I. Non-applicant Group Members
2 The applicants, who are Charles Hodges and Mark Hodges as Trustees of the Charles Hodges Superannuation Fund, are representative parties under Pt IVA of the Federal Court of Australia Act 1976 (Cth). The group members they represent are persons who, at various times, suffered the misfortune of investing in the MFS Premium Income Fund ('the Fund'), a failed property trust from Queensland. The point of the representative proceeding is to recover damages from the auditors of the Fund's compliance plan ('KPMG') and some of its officers. The allegations are detailed and, to an extent, complex.
3 The applicants do not include John Alexander Manton and Elia Mary Lynch as trustees for the Manlyn Superannuation Fund although there is no dispute that they are group members.

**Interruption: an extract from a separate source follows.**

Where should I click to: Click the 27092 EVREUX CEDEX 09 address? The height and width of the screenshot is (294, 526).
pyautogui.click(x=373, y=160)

4 The difference between the Charles Hodge Superannuation Fund and the Manlyn Superannuation Fund is this: the former has at all times kept its unit holding in the Fund whereas the latter disposed of its in November 2008 after the Fund was listed on the Australian Stock Exchange on 16 October 2008.
5 Plainly the issues which arise as to the quantification of their respective losses are going to be different and there is, in my opinion, utility in having this aspect of the matter determined at the initial trial. Although in its oral submissions KPMG faintly suggested that this Court lacked power to order the determination of issues with respect to group members who were not named as applicants this submission was not pursued in its eventual written submissions. The real question is whether considerations of practicality require it. In principle, I accept that they do.
6 KPMG submitted nevertheless that five matters suggested that the claim of the Manlyn Superannuation Fund should not be determined at the initial trial until its trustees first became named applicants or unless they were granted leave to appear. These matters were:
(a) the need for them to indicate a willingness to be included in the proceedings. I do not consider this necessary. Inevitably, the trustees will need to provide evidence in the trial of the course of their ownership of their units.
(b) the need for them to be adequately represented at the trial. I do not consider there is any risk that they will not be.
(c) the need to protect KPMG against any costs risk. I do not consider that the Court would not have power to award costs against them in the event that their claim failed.
(d) the need for them to provide discovery. This is a real concern. Whilst I consider that I probably have the power to order discovery against them, even as non-party group members, I will condition the orders I will make on an undertaking by the trustees to consent to a discovery order.
(e) the need to permit KPMG to take advantage of procedural evidentiary rules such as the rule in Jones v Dunkel. Again, this is probably a unfounded concern, but I will condition the orders I will make on an undertaking by the trustees of the Manlyn Superannuation Fund that they will accept at trial that procedural rules of evidence apply to them as if they were parties.
7 Subject to those matters, I am content to proceed with the common issues being framed in a way which includes the position of the trustees of the Manlyn Superannuation Fund.